## Directions for this task
Look below for the line that contains "This screenshot has width=654, height=535.", then copy it and each following line exactly, through and including the line that contains "You are a computer-use agent. The".
━━━━━━━━━━━━━━━━━━━━━━━━━━━━━━
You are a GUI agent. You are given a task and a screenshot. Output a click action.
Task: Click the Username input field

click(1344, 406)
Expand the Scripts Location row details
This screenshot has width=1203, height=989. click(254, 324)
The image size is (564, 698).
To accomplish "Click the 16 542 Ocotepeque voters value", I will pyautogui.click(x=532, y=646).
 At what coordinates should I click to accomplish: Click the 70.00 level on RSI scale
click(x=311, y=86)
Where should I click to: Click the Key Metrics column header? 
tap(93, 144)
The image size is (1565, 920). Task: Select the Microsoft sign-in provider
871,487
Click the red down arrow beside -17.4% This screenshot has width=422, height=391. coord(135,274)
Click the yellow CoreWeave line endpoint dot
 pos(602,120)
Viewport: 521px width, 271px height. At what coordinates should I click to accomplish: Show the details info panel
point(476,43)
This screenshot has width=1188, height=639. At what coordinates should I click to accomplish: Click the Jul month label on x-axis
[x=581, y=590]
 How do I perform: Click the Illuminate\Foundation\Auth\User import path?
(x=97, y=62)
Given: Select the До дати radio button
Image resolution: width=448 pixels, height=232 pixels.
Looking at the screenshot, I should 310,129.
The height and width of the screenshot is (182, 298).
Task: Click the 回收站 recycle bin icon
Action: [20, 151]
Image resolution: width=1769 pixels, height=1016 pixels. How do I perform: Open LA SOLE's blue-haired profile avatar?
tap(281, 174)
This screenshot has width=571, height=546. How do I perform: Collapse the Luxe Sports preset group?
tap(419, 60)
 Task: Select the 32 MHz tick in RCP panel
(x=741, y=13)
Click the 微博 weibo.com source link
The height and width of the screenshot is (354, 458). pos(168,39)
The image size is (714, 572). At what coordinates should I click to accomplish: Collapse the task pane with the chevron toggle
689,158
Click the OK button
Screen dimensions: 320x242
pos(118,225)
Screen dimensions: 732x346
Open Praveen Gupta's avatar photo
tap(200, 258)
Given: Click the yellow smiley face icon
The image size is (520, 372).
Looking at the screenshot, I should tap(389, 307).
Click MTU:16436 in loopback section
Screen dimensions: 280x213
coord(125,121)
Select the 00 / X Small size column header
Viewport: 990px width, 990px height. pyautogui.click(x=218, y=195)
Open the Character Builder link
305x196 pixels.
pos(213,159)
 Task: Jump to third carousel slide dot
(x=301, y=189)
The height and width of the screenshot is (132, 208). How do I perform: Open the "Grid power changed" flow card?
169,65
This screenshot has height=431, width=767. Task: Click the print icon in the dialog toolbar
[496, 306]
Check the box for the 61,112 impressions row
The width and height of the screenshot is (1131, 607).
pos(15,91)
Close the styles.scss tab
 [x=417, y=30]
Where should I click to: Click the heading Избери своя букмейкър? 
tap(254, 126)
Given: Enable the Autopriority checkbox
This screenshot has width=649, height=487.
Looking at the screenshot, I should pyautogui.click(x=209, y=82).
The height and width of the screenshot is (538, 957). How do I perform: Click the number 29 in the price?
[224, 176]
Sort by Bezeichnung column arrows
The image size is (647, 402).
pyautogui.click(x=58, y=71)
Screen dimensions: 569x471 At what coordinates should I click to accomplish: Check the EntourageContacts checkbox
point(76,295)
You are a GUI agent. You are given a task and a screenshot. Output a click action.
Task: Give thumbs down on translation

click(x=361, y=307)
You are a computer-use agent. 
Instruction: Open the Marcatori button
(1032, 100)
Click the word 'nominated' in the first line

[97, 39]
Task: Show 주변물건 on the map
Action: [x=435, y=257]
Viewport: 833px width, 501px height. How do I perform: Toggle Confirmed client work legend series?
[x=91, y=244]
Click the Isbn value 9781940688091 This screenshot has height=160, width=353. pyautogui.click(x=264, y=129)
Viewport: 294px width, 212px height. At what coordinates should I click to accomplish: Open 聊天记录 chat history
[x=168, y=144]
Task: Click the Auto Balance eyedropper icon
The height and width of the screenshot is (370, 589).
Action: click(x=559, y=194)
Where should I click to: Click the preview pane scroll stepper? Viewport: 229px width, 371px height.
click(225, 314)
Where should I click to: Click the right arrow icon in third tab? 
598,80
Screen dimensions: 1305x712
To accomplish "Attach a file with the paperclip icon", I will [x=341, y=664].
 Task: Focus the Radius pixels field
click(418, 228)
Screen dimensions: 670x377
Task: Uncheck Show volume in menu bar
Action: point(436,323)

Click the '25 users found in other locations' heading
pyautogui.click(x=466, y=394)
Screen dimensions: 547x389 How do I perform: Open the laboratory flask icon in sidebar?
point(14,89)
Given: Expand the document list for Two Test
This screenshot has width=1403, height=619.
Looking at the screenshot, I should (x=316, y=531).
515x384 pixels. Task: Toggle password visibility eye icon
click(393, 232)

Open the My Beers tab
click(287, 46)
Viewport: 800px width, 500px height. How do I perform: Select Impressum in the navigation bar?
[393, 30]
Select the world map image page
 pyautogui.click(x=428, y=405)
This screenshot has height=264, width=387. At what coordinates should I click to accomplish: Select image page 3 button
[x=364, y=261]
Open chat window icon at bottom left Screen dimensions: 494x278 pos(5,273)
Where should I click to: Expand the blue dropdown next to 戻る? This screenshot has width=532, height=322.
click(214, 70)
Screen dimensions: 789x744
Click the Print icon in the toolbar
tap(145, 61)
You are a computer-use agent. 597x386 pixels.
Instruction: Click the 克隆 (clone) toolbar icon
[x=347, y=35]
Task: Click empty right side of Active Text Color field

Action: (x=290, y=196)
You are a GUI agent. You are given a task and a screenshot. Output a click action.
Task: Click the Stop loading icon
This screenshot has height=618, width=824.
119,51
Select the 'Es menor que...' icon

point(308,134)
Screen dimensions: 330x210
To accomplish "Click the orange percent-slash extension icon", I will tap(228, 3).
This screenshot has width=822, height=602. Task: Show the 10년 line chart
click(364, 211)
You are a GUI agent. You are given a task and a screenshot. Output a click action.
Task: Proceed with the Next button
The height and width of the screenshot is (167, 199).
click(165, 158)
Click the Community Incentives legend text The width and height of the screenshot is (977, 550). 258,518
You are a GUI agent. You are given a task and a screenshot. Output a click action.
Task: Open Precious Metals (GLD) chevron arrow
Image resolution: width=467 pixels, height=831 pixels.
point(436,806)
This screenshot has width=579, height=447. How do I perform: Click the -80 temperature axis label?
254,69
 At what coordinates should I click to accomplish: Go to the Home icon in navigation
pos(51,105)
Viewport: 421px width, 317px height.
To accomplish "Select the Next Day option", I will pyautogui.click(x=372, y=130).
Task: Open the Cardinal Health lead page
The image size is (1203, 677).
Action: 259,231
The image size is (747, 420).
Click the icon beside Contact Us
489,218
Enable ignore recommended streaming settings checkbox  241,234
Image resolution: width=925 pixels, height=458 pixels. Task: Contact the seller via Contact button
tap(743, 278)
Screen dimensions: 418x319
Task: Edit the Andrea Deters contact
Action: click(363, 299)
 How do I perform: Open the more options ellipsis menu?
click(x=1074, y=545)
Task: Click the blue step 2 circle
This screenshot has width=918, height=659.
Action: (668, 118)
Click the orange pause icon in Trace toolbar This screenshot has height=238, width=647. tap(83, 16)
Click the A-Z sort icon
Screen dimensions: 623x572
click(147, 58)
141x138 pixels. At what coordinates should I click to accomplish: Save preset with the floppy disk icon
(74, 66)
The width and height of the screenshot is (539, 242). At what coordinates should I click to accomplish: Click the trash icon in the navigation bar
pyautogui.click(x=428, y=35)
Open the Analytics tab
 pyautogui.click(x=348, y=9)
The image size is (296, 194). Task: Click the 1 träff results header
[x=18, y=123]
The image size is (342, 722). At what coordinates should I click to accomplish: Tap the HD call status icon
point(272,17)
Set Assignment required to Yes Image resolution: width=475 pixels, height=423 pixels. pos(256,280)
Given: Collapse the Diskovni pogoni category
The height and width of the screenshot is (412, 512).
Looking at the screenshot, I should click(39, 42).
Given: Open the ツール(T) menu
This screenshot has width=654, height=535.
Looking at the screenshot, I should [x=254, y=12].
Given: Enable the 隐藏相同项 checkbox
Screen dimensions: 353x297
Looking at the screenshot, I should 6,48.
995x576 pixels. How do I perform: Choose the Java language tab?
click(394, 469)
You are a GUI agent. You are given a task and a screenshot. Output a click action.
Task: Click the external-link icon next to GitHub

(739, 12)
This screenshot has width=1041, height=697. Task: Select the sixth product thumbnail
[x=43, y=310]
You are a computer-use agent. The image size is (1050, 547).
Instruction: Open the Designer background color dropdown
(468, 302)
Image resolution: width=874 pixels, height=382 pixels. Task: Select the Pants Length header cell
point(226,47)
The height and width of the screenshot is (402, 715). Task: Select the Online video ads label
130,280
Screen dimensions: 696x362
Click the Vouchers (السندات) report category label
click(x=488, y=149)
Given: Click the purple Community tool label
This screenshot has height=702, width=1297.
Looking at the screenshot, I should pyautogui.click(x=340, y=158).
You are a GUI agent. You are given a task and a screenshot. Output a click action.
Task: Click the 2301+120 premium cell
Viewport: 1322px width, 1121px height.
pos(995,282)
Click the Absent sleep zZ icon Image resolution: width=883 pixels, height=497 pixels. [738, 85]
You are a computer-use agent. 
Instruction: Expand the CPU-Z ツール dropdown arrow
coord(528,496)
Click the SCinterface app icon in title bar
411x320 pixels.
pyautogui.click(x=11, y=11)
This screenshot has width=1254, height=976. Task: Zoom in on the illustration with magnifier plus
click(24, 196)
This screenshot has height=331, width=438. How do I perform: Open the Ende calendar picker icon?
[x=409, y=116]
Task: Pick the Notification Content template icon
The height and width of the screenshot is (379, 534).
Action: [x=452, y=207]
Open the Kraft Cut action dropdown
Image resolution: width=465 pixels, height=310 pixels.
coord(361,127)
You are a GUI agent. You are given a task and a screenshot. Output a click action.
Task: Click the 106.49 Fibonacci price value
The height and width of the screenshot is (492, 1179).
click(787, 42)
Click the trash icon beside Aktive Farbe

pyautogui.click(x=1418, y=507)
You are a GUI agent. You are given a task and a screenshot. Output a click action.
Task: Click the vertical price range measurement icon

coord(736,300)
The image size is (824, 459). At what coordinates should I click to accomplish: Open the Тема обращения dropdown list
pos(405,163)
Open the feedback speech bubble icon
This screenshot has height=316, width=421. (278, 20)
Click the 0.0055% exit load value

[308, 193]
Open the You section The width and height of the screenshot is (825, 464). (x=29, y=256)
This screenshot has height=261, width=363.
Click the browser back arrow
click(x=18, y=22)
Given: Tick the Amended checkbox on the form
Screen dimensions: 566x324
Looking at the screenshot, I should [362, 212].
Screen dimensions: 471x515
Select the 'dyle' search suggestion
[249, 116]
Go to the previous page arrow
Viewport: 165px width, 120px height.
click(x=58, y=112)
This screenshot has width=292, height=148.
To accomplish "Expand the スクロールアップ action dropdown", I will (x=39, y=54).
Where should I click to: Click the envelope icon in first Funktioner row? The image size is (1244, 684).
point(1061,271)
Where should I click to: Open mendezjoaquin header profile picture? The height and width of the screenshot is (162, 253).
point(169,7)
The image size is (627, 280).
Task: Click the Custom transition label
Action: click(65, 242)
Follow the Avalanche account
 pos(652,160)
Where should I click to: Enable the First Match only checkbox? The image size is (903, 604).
━━━━━━━━━━━━━━━━━━━━━━━━━━━━━━
## The completed task
This screenshot has width=654, height=535.
Looking at the screenshot, I should [x=254, y=12].
Given: Enable the 隐藏相同项 checkbox
Screen dimensions: 353x297
Looking at the screenshot, I should 6,48.
995x576 pixels. How do I perform: Choose the Java language tab?
click(394, 469)
You are a GUI agent. You are given a task and a screenshot. Output a click action.
Task: Click the external-link icon next to GitHub

(739, 12)
This screenshot has width=1041, height=697. Task: Select the sixth product thumbnail
[x=43, y=310]
You are a computer-use agent. The image size is (1050, 547).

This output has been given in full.